I think a lot of the answers to these questions lie in blending basic graphic design pricniples with adaptive interfaces. Specifically, my own problems with focus and reading often have to do with jumping around the page and losing track of where I'm reading. I think simply working with "adaptive contrast" can go a long way.
I got a lot of inspiration from IA Writer, which is an amazing text editor designed to keep you focused and relaxed. It has a "focus mode" that allows you to highlight the current sentence or paragraph. I've always looked at IA Writer as inspiration for incredibly simple but useful interfaces.
I worked with Diana Feng, Jackie Kim, and Angelica Reilly. I thought of the project idea and built and designed the iOS app. All of us designed the study together, recruited participants, and conducted the study. Angelica created the study protocol and Diana cleaned the data and did the analysis.
Looking for inspiration from iOS and other popular mobile interfaces, we first tried to blur (rather than desaturate) the text you aren't looking at on the screen.
After some initial testing, we realized that the blur was way too distracting and opted for changing opacity. Unlike IA Writer however, we took a slightly different approach and slightly gradated the difference in opacity across the text instead of providing extreme contrast.

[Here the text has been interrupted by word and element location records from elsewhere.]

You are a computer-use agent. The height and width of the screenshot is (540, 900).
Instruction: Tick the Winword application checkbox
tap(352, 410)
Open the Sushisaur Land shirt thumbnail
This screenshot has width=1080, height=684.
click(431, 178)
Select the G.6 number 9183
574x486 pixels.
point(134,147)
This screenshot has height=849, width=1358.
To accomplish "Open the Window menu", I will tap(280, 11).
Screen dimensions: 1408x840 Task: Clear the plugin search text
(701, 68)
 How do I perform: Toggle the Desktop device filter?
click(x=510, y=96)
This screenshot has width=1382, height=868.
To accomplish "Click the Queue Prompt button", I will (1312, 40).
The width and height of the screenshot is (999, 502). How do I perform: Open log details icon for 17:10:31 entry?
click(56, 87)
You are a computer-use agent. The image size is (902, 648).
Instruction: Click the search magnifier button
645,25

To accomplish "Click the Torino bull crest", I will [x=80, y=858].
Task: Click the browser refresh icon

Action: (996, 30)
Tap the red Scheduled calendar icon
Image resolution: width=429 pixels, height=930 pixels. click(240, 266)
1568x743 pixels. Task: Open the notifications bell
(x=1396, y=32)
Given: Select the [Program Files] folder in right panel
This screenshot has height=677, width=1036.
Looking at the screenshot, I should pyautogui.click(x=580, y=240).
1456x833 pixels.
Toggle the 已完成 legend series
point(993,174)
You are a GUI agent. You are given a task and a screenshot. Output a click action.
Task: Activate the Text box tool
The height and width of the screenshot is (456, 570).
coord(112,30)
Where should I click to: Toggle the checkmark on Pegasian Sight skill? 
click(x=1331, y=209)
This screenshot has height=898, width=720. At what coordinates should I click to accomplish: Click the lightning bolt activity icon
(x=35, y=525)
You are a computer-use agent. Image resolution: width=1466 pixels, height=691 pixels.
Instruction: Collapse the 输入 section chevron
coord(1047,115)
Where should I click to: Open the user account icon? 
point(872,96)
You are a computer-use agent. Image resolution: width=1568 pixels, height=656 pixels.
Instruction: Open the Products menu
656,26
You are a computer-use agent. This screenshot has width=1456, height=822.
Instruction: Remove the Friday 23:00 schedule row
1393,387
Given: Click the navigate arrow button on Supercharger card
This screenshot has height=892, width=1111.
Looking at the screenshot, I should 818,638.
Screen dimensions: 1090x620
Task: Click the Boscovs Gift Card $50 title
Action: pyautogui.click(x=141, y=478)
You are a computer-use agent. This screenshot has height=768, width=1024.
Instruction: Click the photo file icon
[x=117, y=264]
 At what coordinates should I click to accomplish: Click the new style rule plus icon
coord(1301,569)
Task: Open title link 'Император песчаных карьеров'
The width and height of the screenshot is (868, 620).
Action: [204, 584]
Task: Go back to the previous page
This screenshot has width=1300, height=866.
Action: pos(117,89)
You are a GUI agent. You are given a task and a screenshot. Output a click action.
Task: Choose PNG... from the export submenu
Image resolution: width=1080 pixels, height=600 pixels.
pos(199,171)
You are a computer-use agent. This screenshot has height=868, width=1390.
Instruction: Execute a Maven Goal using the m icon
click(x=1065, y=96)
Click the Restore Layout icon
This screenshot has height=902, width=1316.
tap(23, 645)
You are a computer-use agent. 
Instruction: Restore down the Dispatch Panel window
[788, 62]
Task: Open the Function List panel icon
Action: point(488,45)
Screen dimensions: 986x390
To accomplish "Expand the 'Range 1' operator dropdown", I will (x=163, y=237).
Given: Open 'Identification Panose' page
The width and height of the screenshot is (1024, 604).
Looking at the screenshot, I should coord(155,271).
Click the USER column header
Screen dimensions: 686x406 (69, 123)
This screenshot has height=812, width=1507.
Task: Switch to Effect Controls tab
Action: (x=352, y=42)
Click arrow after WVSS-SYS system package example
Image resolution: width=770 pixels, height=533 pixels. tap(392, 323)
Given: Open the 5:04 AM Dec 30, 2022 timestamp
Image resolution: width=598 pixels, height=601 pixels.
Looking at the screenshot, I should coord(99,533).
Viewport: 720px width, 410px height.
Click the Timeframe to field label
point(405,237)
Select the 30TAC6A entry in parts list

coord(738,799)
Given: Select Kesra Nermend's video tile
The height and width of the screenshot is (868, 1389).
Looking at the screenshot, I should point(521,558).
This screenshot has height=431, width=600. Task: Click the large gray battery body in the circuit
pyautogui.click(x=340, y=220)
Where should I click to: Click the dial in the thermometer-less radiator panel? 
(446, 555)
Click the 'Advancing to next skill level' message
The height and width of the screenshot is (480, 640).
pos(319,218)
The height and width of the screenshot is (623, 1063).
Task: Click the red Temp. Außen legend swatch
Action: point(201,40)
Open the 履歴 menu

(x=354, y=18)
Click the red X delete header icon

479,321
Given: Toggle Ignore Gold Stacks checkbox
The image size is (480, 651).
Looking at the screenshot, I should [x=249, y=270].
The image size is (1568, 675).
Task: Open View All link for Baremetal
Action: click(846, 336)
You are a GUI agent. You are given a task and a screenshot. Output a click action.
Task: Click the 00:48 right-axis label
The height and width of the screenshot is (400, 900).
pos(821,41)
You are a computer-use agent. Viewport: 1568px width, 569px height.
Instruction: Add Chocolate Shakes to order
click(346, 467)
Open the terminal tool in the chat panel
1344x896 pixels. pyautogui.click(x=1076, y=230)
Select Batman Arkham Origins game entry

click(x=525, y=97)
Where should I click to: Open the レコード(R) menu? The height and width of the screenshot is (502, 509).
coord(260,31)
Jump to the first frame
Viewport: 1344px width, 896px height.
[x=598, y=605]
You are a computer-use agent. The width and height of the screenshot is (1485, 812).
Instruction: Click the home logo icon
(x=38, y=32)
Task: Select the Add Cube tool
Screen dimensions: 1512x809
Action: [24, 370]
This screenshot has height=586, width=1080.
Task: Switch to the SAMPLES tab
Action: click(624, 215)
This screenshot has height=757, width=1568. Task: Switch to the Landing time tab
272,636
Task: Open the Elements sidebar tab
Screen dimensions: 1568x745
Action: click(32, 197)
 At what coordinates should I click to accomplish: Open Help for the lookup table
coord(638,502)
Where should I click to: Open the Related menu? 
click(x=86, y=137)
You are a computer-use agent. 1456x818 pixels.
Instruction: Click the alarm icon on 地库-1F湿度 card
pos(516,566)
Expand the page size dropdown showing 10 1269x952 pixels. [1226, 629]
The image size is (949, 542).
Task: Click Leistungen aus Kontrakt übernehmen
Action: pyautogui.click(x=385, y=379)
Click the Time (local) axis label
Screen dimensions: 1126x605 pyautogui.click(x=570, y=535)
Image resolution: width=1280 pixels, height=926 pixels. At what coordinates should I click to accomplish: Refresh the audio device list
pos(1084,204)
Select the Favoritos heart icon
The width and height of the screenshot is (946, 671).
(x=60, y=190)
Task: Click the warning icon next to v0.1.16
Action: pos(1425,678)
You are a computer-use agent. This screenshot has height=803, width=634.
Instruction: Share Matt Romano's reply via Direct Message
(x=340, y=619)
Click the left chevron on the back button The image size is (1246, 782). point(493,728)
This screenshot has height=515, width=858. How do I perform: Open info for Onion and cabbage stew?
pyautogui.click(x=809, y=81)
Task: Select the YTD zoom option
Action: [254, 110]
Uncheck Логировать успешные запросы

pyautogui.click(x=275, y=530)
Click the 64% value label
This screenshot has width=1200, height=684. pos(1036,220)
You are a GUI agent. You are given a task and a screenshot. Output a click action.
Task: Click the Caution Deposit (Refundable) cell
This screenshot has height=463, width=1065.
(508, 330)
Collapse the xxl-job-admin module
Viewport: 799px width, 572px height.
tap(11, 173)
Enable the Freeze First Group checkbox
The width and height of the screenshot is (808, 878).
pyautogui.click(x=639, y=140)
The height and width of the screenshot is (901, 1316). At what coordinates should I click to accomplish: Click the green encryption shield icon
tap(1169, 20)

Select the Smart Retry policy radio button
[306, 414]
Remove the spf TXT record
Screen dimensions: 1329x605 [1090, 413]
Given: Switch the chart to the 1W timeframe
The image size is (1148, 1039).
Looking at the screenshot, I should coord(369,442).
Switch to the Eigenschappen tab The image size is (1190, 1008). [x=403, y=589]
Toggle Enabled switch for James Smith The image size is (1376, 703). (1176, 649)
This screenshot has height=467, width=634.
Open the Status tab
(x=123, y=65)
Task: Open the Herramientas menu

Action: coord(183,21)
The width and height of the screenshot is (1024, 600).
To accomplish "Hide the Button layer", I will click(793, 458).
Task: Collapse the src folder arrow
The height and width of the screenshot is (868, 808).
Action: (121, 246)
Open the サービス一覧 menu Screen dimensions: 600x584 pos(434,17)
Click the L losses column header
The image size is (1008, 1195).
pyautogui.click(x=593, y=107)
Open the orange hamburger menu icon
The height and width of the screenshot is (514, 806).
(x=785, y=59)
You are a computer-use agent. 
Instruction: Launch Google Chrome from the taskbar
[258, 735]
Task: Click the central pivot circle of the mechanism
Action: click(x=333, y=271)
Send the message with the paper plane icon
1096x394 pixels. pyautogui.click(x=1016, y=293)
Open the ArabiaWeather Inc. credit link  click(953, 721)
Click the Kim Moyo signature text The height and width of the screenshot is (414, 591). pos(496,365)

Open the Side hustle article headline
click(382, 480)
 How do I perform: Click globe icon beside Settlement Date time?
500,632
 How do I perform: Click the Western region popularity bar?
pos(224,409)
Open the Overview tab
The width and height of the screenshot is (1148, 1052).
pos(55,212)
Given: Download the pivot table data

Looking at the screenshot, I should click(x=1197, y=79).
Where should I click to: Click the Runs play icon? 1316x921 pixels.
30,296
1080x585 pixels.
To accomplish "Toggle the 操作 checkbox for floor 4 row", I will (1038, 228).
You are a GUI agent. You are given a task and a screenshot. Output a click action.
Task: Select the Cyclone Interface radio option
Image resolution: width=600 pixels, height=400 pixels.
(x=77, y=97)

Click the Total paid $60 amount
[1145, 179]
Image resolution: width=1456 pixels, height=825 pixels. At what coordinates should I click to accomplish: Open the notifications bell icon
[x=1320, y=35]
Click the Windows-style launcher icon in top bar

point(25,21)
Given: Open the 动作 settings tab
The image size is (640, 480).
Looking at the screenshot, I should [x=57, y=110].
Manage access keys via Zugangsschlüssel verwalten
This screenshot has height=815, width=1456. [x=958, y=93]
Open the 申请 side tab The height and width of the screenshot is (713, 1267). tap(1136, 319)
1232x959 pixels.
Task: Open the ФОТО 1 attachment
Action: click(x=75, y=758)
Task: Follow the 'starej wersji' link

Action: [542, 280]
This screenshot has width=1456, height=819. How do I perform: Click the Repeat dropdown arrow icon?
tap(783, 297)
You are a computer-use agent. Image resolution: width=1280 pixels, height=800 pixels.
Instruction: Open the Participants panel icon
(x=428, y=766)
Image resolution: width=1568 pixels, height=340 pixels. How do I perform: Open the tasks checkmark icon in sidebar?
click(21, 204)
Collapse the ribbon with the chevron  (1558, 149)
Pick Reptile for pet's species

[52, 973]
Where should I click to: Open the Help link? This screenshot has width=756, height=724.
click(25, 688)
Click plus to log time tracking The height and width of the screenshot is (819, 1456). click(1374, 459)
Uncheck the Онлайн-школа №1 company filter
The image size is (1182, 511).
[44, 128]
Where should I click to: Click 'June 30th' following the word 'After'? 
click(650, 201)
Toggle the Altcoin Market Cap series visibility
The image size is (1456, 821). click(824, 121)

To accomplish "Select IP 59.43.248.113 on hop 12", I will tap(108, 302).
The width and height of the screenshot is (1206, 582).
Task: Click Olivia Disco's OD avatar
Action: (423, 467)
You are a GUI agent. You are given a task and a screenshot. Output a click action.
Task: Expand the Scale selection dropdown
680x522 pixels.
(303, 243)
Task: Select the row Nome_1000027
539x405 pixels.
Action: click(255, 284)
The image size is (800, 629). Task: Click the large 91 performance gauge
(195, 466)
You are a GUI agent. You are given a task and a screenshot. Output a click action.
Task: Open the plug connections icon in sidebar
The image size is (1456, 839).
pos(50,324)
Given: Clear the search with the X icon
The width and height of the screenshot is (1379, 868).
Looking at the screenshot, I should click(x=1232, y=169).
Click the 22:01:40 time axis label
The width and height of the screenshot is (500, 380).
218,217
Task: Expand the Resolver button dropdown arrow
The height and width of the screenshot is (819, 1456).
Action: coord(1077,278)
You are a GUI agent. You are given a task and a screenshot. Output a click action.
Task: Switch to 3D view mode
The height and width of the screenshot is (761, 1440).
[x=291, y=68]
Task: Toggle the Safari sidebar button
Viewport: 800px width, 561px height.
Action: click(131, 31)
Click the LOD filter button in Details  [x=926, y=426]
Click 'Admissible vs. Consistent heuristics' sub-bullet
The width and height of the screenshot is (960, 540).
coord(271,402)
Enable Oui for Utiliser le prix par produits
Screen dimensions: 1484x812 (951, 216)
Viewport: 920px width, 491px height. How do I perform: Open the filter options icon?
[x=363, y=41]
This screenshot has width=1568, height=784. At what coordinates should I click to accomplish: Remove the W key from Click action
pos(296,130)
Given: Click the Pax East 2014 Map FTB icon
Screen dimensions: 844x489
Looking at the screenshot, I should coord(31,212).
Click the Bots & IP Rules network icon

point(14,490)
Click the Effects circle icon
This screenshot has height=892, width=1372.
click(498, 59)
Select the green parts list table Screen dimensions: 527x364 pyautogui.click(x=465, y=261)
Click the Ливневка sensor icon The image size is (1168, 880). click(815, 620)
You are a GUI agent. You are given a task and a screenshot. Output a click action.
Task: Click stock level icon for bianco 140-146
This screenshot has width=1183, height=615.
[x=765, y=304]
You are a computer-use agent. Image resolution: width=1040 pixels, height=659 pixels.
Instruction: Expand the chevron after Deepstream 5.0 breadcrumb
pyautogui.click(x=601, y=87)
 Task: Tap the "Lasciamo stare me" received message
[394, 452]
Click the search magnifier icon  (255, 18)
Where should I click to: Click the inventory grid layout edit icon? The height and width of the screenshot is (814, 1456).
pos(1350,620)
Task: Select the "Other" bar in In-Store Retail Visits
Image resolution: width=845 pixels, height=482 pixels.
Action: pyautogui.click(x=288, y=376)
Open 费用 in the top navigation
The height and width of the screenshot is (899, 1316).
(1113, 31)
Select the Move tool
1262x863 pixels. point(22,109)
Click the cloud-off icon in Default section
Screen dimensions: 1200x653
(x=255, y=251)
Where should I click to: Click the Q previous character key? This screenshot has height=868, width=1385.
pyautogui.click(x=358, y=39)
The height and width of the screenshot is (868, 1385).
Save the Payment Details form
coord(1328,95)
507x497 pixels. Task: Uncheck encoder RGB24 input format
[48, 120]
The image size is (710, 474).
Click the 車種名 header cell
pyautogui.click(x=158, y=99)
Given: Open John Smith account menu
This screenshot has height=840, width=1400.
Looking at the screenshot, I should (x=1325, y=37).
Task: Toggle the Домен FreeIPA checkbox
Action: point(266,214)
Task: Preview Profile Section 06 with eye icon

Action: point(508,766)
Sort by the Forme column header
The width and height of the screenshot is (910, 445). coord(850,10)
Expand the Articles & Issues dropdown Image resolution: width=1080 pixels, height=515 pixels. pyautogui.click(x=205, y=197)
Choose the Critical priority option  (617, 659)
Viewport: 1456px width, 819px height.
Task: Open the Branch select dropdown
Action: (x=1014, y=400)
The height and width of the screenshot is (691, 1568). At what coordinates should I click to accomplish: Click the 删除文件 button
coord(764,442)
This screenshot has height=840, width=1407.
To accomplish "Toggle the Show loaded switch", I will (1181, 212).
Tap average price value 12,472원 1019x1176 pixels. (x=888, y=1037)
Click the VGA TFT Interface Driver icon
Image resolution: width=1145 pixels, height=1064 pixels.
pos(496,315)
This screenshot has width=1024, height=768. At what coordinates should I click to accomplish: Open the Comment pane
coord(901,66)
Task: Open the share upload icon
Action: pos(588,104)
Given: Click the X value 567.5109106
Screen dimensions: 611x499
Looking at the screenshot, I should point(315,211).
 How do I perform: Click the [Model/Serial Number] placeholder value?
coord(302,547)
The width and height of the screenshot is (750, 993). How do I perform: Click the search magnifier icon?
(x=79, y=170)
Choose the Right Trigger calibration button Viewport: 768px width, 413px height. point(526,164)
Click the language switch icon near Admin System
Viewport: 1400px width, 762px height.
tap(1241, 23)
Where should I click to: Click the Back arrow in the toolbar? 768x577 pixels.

There was a lot of black magic mathematical trickery that went into this app. And by trickery I mean that Apple's current APIs for eye and face tracking don't allow you to track eye position on the screen, so we had to write this from scratch in order for the experiment to work. We created a rudimentary algorithm to estimate the eye gaze based on the positions of both pupils as recorded by the infrared sensor. Although the algorithm was accurate under certain scenarios, the exact tracking of the eye gaze movement on the x-axis was often inconsistent. Overall movement on the y-axis was relatively consistent and did not interfere with the dynamic highlighting.
We were curious about two main questions during the prototyping process:
How does transition speed between areas on the screen affect focus?
How much of the surrounding text should we highlight?
Both these questions could be studies by themselves- but we focused on seeing how much information retention would be affected by our current design choices for the prototype. The end result ended up being pretty smooth and definiely accomplished what we were imagining. We got this working after testing a few other prototypes that had different variations of blurring, opacity, and animation speeds.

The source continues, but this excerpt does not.